BAKU, Azerbaijan (AP) — Azerbaijanis are voting Wednesday in an election almost certain to give incumbent President Ilham Aliyev another seven-year term, following his government’s swift reclaiming of a region formerly controlled by ethnic Armenian separatists.
Aliyev, 62, has been in power for more than 20 years, succeeding his father who was Azerbaijan’s Communist boss and then president for a decade when it became independent after the 1991 Soviet collapse. The next presidential vote was set for next year, but Aliyev called an early election in December, shortly after Azerbaijani troops retook the Karabakh region from ethnic Armenian forces who controlled it for three decades.
Analysts suggested Aliyev moved the election forward to capitalize on his burst in popularity following the blitz in Karabakh. He will be in the limelight in November when Azerbaijan, a country which relies heavily on revenues from fossil fuels, hosts a U.N. climate change conference.
Aliyev’s time in power has been marked by the introduction of increasingly strict laws that curb political debate as well as arrests of opposition figures and independent journalists — including in the run-up to the presidential election.
In January, Aliyev told local television channels that he wanted the election to “mark the beginning of a new era,” in which Azerbaijan has full control over its territory. He pointed out that polls would be held for the first time in the Karabakh region after the mass exodus of thousands of ethnic Armenians who fled following the Azerbaijani military offensive.

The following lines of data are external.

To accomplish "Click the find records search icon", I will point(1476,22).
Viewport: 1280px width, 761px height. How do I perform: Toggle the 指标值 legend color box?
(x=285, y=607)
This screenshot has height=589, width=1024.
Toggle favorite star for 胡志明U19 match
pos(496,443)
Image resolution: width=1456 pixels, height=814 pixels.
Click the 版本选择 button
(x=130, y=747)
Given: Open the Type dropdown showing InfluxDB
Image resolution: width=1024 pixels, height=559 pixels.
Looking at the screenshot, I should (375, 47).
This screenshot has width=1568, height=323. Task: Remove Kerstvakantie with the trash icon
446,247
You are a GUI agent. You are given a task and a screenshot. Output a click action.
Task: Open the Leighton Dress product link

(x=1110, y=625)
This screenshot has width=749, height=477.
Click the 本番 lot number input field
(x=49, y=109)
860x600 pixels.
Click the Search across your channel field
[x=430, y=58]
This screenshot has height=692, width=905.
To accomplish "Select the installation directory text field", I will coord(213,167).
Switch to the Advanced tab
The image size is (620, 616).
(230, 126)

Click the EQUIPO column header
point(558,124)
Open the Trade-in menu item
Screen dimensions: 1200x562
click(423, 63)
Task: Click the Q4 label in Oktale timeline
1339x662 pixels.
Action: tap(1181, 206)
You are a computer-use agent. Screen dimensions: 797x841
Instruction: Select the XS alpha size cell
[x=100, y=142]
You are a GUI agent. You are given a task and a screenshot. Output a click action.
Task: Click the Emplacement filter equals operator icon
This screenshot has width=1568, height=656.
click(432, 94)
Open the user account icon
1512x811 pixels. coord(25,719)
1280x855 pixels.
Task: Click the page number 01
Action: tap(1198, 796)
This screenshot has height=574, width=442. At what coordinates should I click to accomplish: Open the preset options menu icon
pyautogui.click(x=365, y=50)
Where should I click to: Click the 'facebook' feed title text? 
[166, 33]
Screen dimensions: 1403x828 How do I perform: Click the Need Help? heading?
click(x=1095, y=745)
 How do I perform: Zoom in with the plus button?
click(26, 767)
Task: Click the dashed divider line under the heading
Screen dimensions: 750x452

Speaking before the polls opened at 0400 GMT, 52-year-old Baku resident Sevda Mirzoyeva said she was going to be sure to vote in the election.
“I will vote for the victorious leader Ilham Aliyev,” Mirzoyeva told The Associated Press. Aliyev, she said, “returned our lands, which were occupied for many years. And he also accomplished a lot of things, including for young people.”
There is no limit on the number of terms Aliyev can serve, and there is no real challenge from six other candidates, some of which have previously publicly praised him.
Azerbaijan’s two main opposition parties — Musavat and the People’s Front of Azerbaijan — are not taking part in the vote, and some opposition members have alleged that Wednesday’s vote might be rigged.
Musavat leader Arif Hajili told the AP that the party would not be participating in the elections because they are not democratic.
“Many journalists and political activists are in jail. There are more than 200 political prisoners. There are serious issues with election law and the election commissions are basically under the authorities’ influence,” Hajili said.
Ali Karimli, leader of People’s Front of Azerbaijan Party, has said that calling for an early election without public debate shows that the authorities are afraid of political competition.
In theory, there can be two rounds of voting if a candidate fails to secure more than 50% of the vote in the first round, but Aliyev is widely expected to be reelected in a landslide, as he has been in previous elections.
The elections in Azerbaijan are being held shortly before those in Russia, in which President Vladimir Putin is all but certain to extend his 24-year rule. Analysts have previously speculated that Aliyev is trying to consolidate his own support and minimize possible Russian influence on the elections by holding them at a time when the Kremlin will be preoccupied with its own vote.
Russia, which has developed warm ties with Azerbaijan, is involved in a delicate balancing act as it also is a key ally and sponsor of Armenia, which took in more than 100,000 refugees from the Karabakh region after Azerbaijan retook control of it in September.
In November, Aliyev presided over a military parade in Khankendi, the capital of the region, telling spectators that “we showed the whole world the strength, determination and indomitable spirit of the Azerbaijani people.”
Khankendi, which Armenians called Stepanakert, served as the headquarters of the self-declared separatist government of the territory known internationally as Nagorno-Karabakh. The region and sizable surrounding territory came under full control of ethnic Armenians in 1994 at the end of a separatist war.
Azerbaijan regained parts of it and most of the surrounding territory in 2020 after a six-week war, which ended with a Moscow-brokered truce envisaging the deployment of Russian peacekeepers tasked to ensure a transport corridor between Karabakh and Armenia.
However, Azerbaijan began blockading the road in December 2022, leading to severe food and medicine shortages in the Armenian-held area. Then in September, Azerbaijan launched a blitz that forced the separatist forces to lay down arms.
More than 100,000 ethnic Armenians fled the region in the following days, leaving the city and the region nearly deserted and under the full control of Azerbaijan.